Se estiró en la cama y sufrió un derrame cerebral

Una paramédica londinense crujió su cuello mientras veía una película. Luego no podía caminar porque se rompió una arteria vertebral.

Por Redacción LA

Natalie Kunici (23) es una joven paramédica que vive en Londres, Inglaterra. Estaba en su casa, junto a un amigo, viendo una película en la cama. Se estiró para tronar su cuello, luego los médicos le dijeron que se había reventado una arteria vertebral provocando un derrame cerebral.

 

“La gente debe saber que aun siendo joven un movimiento simple de cuello puede provocar un derrame cerebral”, indicó la joven que solo quiso estirar su cuello y se provocó la peligrosa lesión. Cuando se levantó de la cama para ir al baño, la joven se percató de que su cuerpo se balanceaba para todos lados sin poder tener control sobre él. Su amigo al verla caer, corrió hacia ella para poder socorrerla.

Kunici manifestó en los medios locales que no llamó de inmediato a emergencias debido a que dudaba que estuviera siendo víctima de un derrame cerebral, teniendo en cuenta que por su profesión conoce los síntomas. Pero el exceso de confianza en su experiencia por un lado y el haber tomado una copas de vino por otro lado, la llevaron a suponer que tan solo era una borrachera. “No llamé porque pensé que era improbable un derrame”, admitió que sentiría vergüenza ante sus colegas si estos la vieran en estado de embriaguez.

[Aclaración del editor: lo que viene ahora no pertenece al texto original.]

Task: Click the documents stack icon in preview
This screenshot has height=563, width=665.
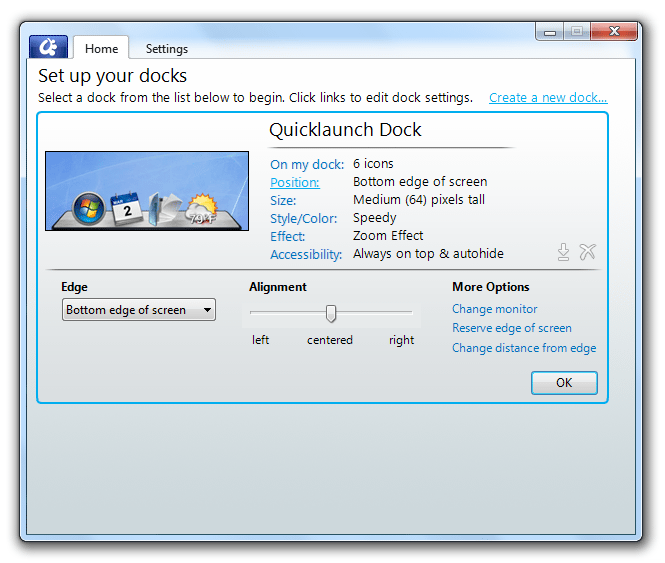Action: tap(165, 208)
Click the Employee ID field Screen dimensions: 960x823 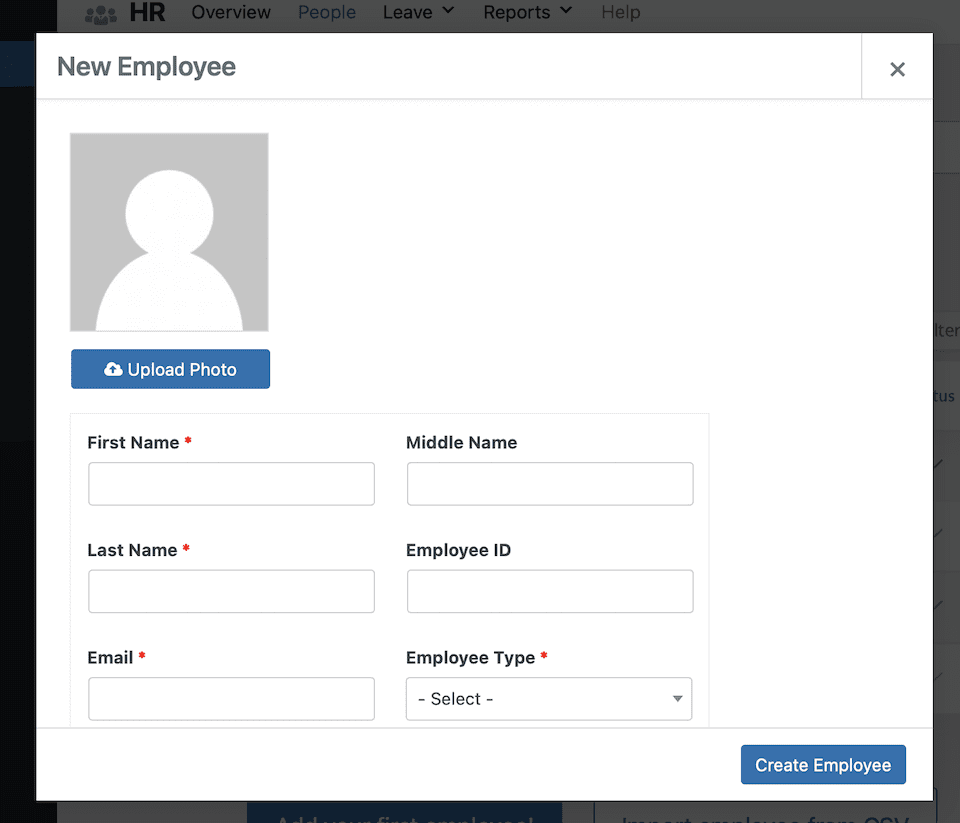tap(549, 591)
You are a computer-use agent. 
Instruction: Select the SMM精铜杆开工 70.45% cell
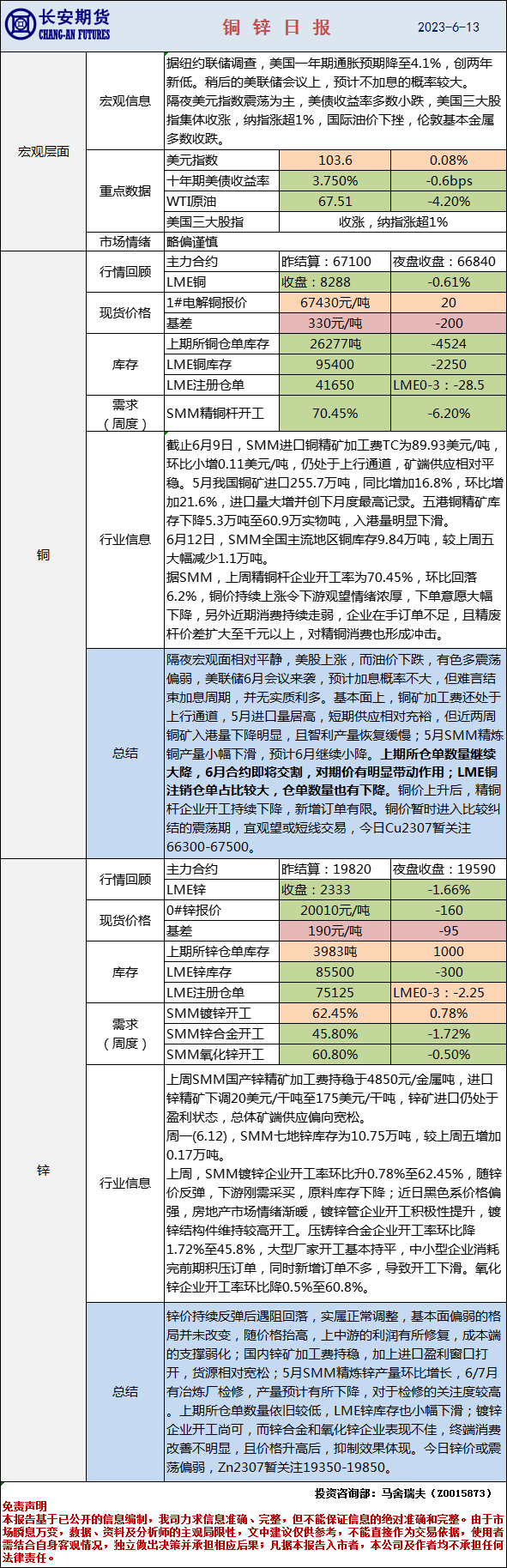(x=335, y=413)
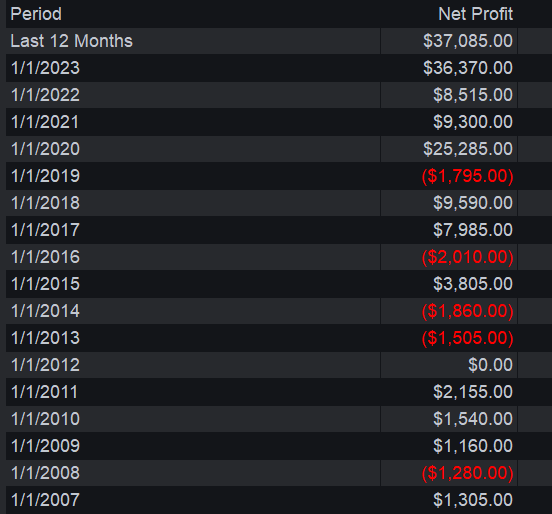Screen dimensions: 552x514
Task: Select the 1/1/2013 period row
Action: point(279,338)
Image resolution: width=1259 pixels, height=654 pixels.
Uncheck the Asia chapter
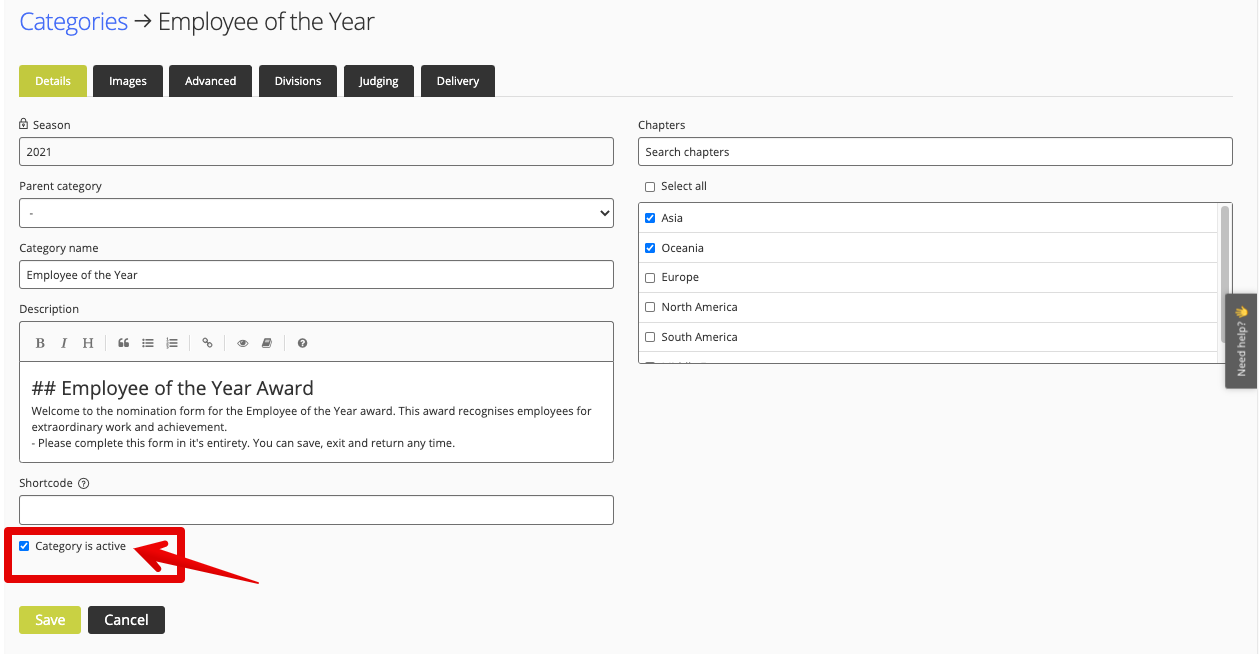click(x=650, y=217)
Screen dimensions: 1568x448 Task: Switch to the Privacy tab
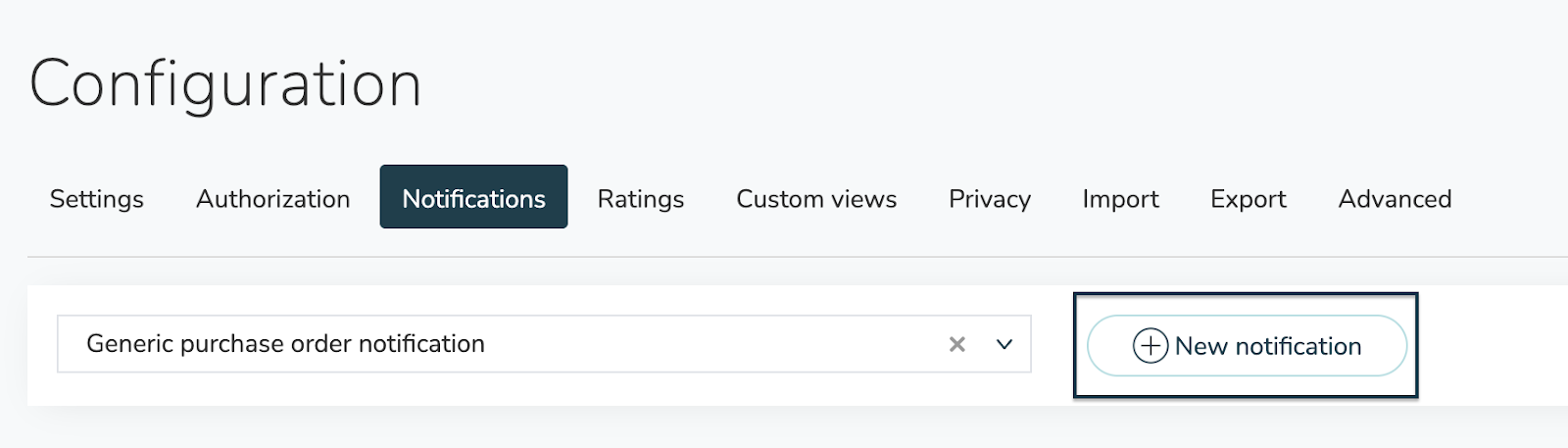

Cuando la ambulancia acudió al domicilio, fue trasladada de inmediato al hospital donde debió ser operada de emergencia. Se sometió a una cirugía de tres horas, los médicos repararon la arteria aunque no pudieron limpiar el coágulo del cerebro.

La joven paramédica oriunda de Australia, se mudó en 2017 a la ciudad de Londres, tuvo un gran deterioro en el habla, aumentó su ritmo cardiaco y la presión arterial, se espera que el coágulo se disuelva con el tiempo.

 

Si bien sufrió de un agudo cuadro de depresión, por estos días está recuperando la movilidad del lado izquierdo. Los médicos no tienen un pronóstico cierto del tiempo que demorará su recuperación completa, pero estiman que en seis a doce meses podrán reincorporarse al trabajo.

Debido al incidente, la joven difundió el caso para crear conciencia en la población. “Mi caso es uno en un millón, pero esto puede suceder incluso haciendo actividad física”, advirtió.